Among the greatest challenges for stormwater management organizations is their need to finance new infrastructure to comply with Clean Water Act requirements while also keeping service fees on ratepayers reasonable. Lacking a robust understanding of their community’s financial capability, or their ability to pay stormwater fees and other utility related bills without causing undue financial hardship, many stormwater agencies struggle to develop realistic, long-term programming plans.
The U.S. Environmental Protection Agency (EPA) is seeking input on an update to its Financial Capability Assessment (FCA) for the Clean Water Act, a methodology that helps water, wastewater, and stormwater agencies incorporate their specific community’s financial realities into infrastructure planning. This will be the first major FCA update since 1997.
“EPA is working to ensure that all Americans – regardless of their zip code – have clean water for drinking and recreation,” said EPA Assistant Administrator for Water David Ross in a September statement. “With this action, the agency is supporting water utilities to help them better serve disadvantaged communities that have financial challenges.”
Emphasis on Equity and Flexibility
Existing FCA guidance includes several calculations that guide rate-setting and infrastructure-scheduling negotiations between utilities and regulators, most of which center on a community’s median household income. However, many water sector groups including the Water Environment Federation (WEF; Alexandria, Virginia) have long voiced concerns that median household income alone does not necessarily provide an accurate picture of a community’s financial capability.

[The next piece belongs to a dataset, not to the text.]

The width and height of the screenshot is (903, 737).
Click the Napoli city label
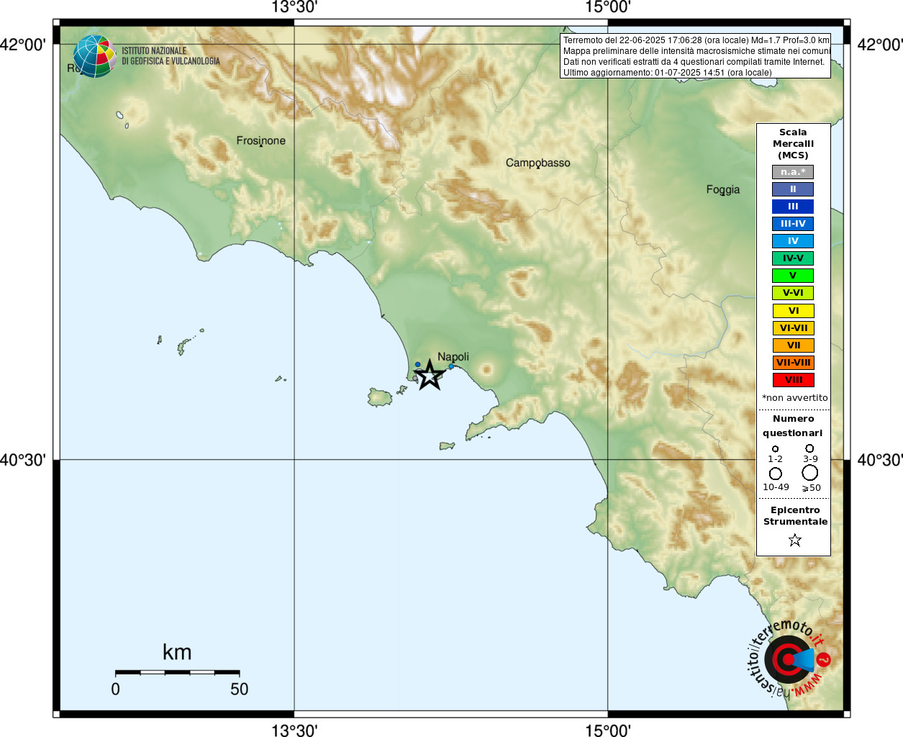[x=453, y=357]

To improve considerations for a community’s least-wealthy residents, EPA is proposing two separate FCA approaches for the 2020 update. Each water, wastewater, or stormwater utility would be able to choose their preferred approach, using the resulting financial data to negotiate realistic Clean Water Act requirements with regulators.
The first strategy would draw heavily on the methodology behind the agency’s 1997 FCA, but would incorporate a wider array of financial indicators into its calculations. Among these factors, according to EPA’s request for comments, are the budgets of the poorest 20% of ratepayers, average levels of debt, and the availability of customer-assistance programs. Much of this location-specific data are publicly accessible via results of the U.S. census and other sources, making the resulting FCA calculations easy to implement both for water organizations and regulators, EPA described.

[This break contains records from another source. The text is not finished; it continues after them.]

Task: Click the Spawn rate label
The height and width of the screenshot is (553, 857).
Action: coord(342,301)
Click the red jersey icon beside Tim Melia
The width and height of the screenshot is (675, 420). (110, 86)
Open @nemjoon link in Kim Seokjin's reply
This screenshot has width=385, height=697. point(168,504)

A second option would involve developing a more dynamic FCA model, which would consider the effects of rate increases or new stormwater fees on utility customers over time. In addition to using median household income, this model would also consider financial effects on the poorest 20% of ratepayers and other equity-focused metrics. While the approach would offer more detailed, long-term information than the first option, EPA said, communities that choose the second option would have to conduct the analysis themselves since the model would require data not available to the public.
EPA’s proposed FCA update draws heavily on input from water-sector organizations including WEF, the American Water Works Association (AWWA; Denver, Colorado), and the National Association of Clean Water Administrators (NACWA; Washington, D.C.). In April 2019, the three organizations jointly submitted a report to EPA calling for a renewed focus on assessing water service affordability in Clean Water Act and Safe Drinking Water Act programs.
Among other recommendations, the 2019 report called for new FCA methodologies that consider the full range of water-related fees a household must pay – drinking water, wastewater, and increasingly stormwater. It also highlighted the need to tailor infrastructure requirements to utility revenue and customer bills rather than raise service costs to comply with oftentimes unrealistic infrastructure requirements. Throughout the report, the organizations urged EPA to consider a wider range of financial data such as lowest-quintile income, the federal poverty level, and long-term cashflow forecasting, all of which are incorporated into the proposed 2020 FCA update.
The water sector organizations are still reviewing the specifics of EPA’s proposal, a September WEF release described, but experts are optimistic that the update will help promote equity, make Clean Water Act regulations more attainable, and minimize financial burdens on ratepayers.
“This newly proposed Financial Capability Assessment will allow communities to better evaluate what they can afford to pay for water infrastructure and compliance with the Clean Water Act,” said WEF President Jackie Jarrell. “WEF looks forward to working with EPA and other stakeholders to ensure the final FCA can be implemented consistently and in a way that allows communities to utilize its intended flexibility, especially as they are battling the coronavirus pandemic.”